As food is finished, remove empty dishes, making sure everything looks as fresh
for the last guest as it did for the first.

9. Ask For Help
One word separates the confident host from the person who swears she'll never
entertain again as long as she lives: Help. And the larger your party, the more
help you'll need. A bartender is particularly useful. Contact the placement office
of your local college to find students who have bartending experience yet are
much cheaper than professionals. Local colleges and high schools are also good
sources for inexpensive waiters or even helpers to clean up after the party's over.

But if you really want to save money, the number one source of your household
help should be...your household.
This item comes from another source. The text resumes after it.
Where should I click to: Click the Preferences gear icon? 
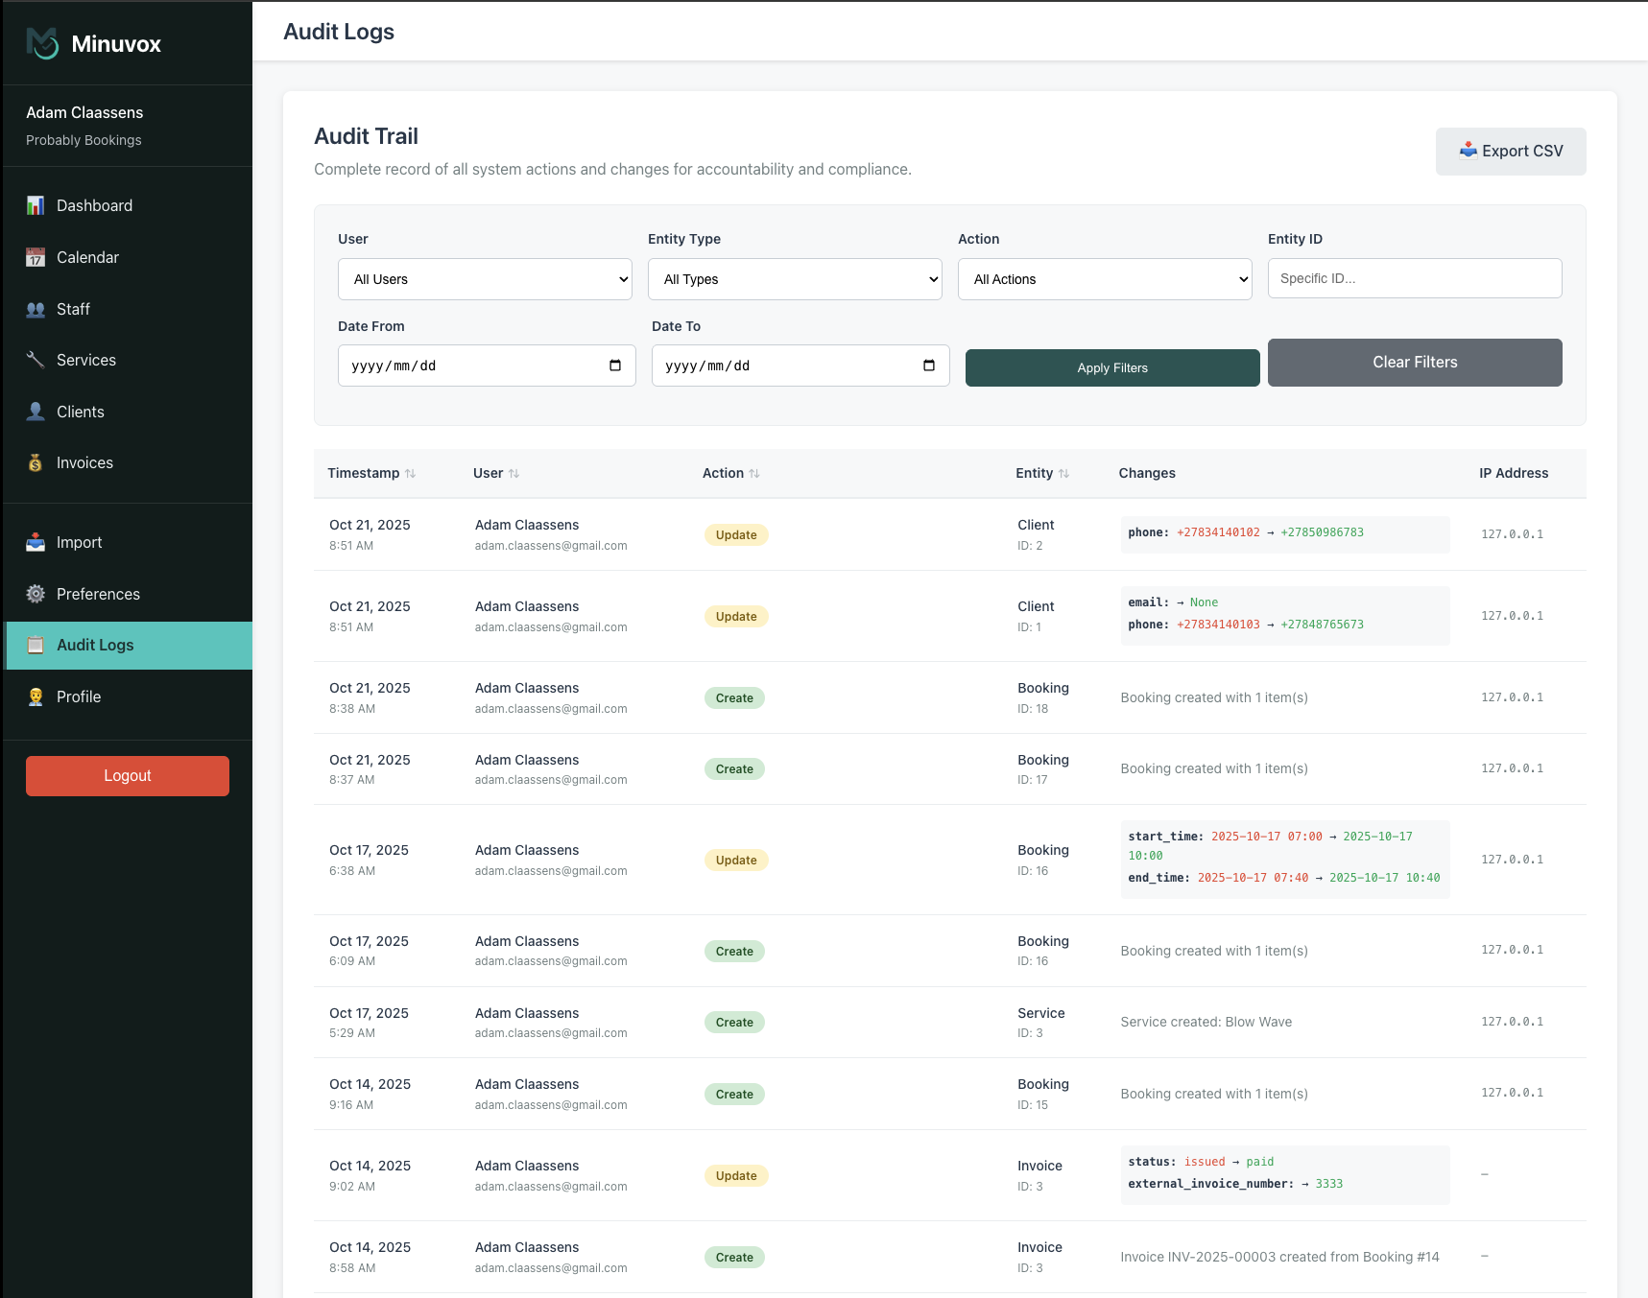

As long as they've reached coat-carrying age,
your children can -- and should -- pitch in. In fact, most kids love being more than
just decorative accessories at their parents' parties. You may be pleasantly
surprised to discover how good your children feel about helping to clear away
glasses, passing hors d'oeuvres and, yes, getting people's coats for them.

In addition, don't hesitate to look beyond your doors to relatives, close friends
and coworkers. As long as you're gracious about it and ask in advance, most
people are only too delighted to help out at parties. It's an opportunity for them to
show off their talents and resourcefulness, and you can couple your request with
a promise to reciprocate at their next big event.

10. Enjoy Yourself
The final commandment is both the hardest and the most important thing for a
party giver to do. You've worked extra hard, you want everything to be perfect
and you worry that your guests won't enjoy themselves if it isn't. But the truth is
that most people are delighted to have someone go to all the trouble it takes to
entertain. Your guests will never know that you forgot the cucumbers for the
salad or that the dessert was store-bought -- and if they do figure it out, chances
are they won't care. When they arrive, they'll be in a party mood and pleased just
to have been invited. So take a deep breath before you open the door to your
first guest and relax. This is going to be fun.